Belgique

Des détecteurs de métaux et scanners de bagages sont opérationnels à la gare de Bruxelles-Midi depuis vendredi dernier. Des contrôles aléatoires sont ainsi menés sur les voyageurs désirant emprunter un train international (train à grande vitesse, Thalys ou ICE). 

Ces nouveaux dispositifs de sécurité ont été présentés mercredi par les ministres de l'Intérieur, Jan Jambon, et de la Mobilité, François Bellot, le directeur général transport de la SNCB, Koen Kerckaert, et le responsable de Securail, Hendrik Vanderkimpen. Dans le cadre de la menace terroriste qui pèse en Europe, le gouvernement fédéral a décidé, en collaboration avec la police fédérale et la SNCB, de contrôler les personnes empruntant un train international. Le flux de ces voyageurs est désormais canalisé par des agents de sécurité de la SNCB (Securail). Ceux-ci ont à leur disposition un petit appareil mobile, qui décide aléatoirement, via un algorithme, si un contrôle doit être effectué. Aucun profiling n'est ainsi effectué, ont insisté les ministres fédéraux et la SNCB. Cependant, si un comportement suspect est détecté, l'agent de Securail pourra décider de contrôler la personne en question.

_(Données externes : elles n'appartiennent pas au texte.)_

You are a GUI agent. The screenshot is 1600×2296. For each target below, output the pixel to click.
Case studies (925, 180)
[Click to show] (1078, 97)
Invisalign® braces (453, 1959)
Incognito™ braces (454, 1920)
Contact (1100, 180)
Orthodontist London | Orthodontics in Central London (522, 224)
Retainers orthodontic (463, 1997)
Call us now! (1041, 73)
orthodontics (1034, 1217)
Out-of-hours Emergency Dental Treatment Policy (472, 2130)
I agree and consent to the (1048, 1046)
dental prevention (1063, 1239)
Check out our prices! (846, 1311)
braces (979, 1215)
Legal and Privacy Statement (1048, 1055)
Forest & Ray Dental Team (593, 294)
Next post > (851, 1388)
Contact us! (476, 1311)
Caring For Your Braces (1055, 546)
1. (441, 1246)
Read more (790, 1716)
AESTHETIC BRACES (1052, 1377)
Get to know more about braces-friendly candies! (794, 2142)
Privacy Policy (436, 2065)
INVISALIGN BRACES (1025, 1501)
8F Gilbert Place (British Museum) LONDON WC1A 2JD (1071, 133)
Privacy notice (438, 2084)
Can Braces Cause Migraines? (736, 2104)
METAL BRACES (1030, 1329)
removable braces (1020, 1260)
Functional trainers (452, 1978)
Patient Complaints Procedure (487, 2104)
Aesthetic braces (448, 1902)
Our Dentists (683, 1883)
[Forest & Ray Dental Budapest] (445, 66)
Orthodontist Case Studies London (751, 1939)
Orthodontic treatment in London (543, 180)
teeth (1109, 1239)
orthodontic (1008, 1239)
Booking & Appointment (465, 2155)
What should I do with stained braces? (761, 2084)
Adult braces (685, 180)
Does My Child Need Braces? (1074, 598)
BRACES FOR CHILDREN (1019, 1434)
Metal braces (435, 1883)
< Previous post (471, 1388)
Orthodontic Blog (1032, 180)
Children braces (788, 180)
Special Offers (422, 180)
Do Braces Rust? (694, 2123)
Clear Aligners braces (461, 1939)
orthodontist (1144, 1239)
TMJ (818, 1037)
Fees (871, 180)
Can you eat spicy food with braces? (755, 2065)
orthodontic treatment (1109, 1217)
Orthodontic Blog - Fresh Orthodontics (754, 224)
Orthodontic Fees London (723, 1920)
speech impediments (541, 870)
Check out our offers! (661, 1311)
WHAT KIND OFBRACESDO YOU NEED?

Une dizaine de policiers de Bruxelles-Midi ont ainsi été formés à la détection des comportements suspects. A terme, l'ensemble des agents sur le terrain de la police des chemins de fer devrait être formé, a signalé M. Jambon. "Lorsqu'un terroriste se prépare à l'acte, cela se voit sur son visage, il est nerveux."

Lors du contrôle, le voyageur concerné entre dans un sas de sécurité et passe sous un détecteur de métaux. Son bagage est aussi scanné, comme dans les aéroports. Si le contrôle s'avère positif, la police fédérale prend le cas en charge. L'objectif est de détecter la présence d'armes, munitions et explosifs, a précisé M. Jambon.

Il est conseillé aux voyageurs d'anticiper ces contrôles et de ne pas arriver à la dernière minute pour prendre leur train.

Des dispositifs semblables sont installés depuis lundi à Anvers et depuis mardi à Liège-Guillemins.

Près de 3.000 personnes et bagages ont ainsi déjà été contrôlés, pour une dizaine de cas problématiques, a indiqué le ministre Bellot.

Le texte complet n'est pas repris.